源氏物語 ・ おもしろ読み

ドストエフスキーの全著作に匹敵する(?)日本の古典一巻を 現代語訳で読み,かつ解く,自称・労大作ブログ 一日一話。

第三章 光る源氏の物語(二)

第三段 冷泉帝後宮の入内争い

【現代語訳】

 兵部卿親王は、ここ数年来のお心が冷たく心外な仕打ちで、ただ世間のおもわくだけを気にしておられたことを、内大臣は恨めしくお思いになっておられて、昔のようにお親しみ申し上げなさらない。
 世間一般に対しては、分け隔てなくご厚情をお持ちになるのだが、この宮に対してはむしろまま冷淡な態度もおとりになるのを、入道の宮は気の毒で不本意なことだ、と御覧になっている。
 天下の政事は、まったく二分して、太政大臣と、この内大臣のお心のままである。
 権中納言の御娘を、その年の八月に入内させなさる。祖父大臣が率先なさって、儀式なども申し分なく行われる。
 兵部卿宮の中の君も、そのように志して、大切にお世話なさっているとの評判は高いが、内大臣は、他の人より一段と勝るようしようにとも、お考えにはならないのであった。どうなさるおつもりであろうか。

 

《前節の終わりで源氏は、政敵・大后には寛大でしたが、ここでは一党であるはずの兵部卿宮(紫の上の父)には冷淡だったとされます。その違いは何かと気になります。

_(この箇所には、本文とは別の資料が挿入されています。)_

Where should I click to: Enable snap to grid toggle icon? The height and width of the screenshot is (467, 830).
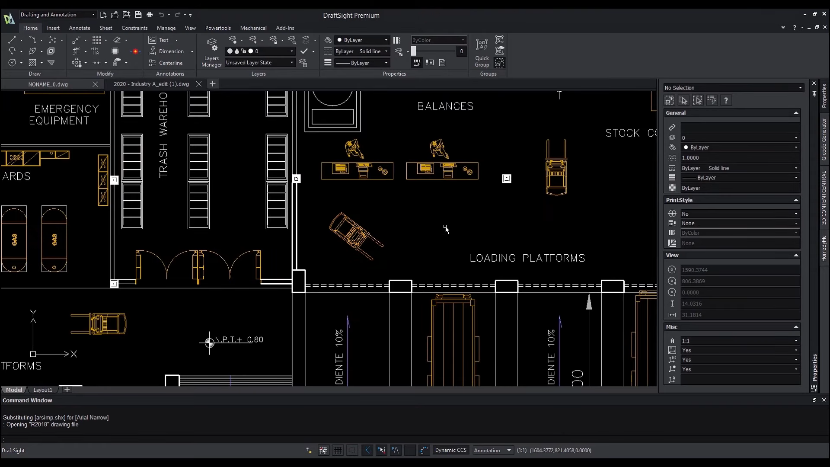pyautogui.click(x=322, y=450)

兵部卿宮について源氏は、須磨下洛に当たって宮とその北の方が「ここ数年来のお心が冷たく案外な仕打ち」だったことを恨んでいたのだ、と言い、確かに須磨の巻第一章第三段1節にそうありました。

『評釈』はこの点について宮に同情的で、「実勢力がなく、本当の親分もなく子分もなく、生まれだけで親王という待遇におさまっている人としては、こうするしかな」かったとして、その上でなお、「自分の事なら政治的に必要とあれば、気持を制することもしよう。最愛の紫の上のかつての嘆きを源氏は忘れることができないのである」と言います。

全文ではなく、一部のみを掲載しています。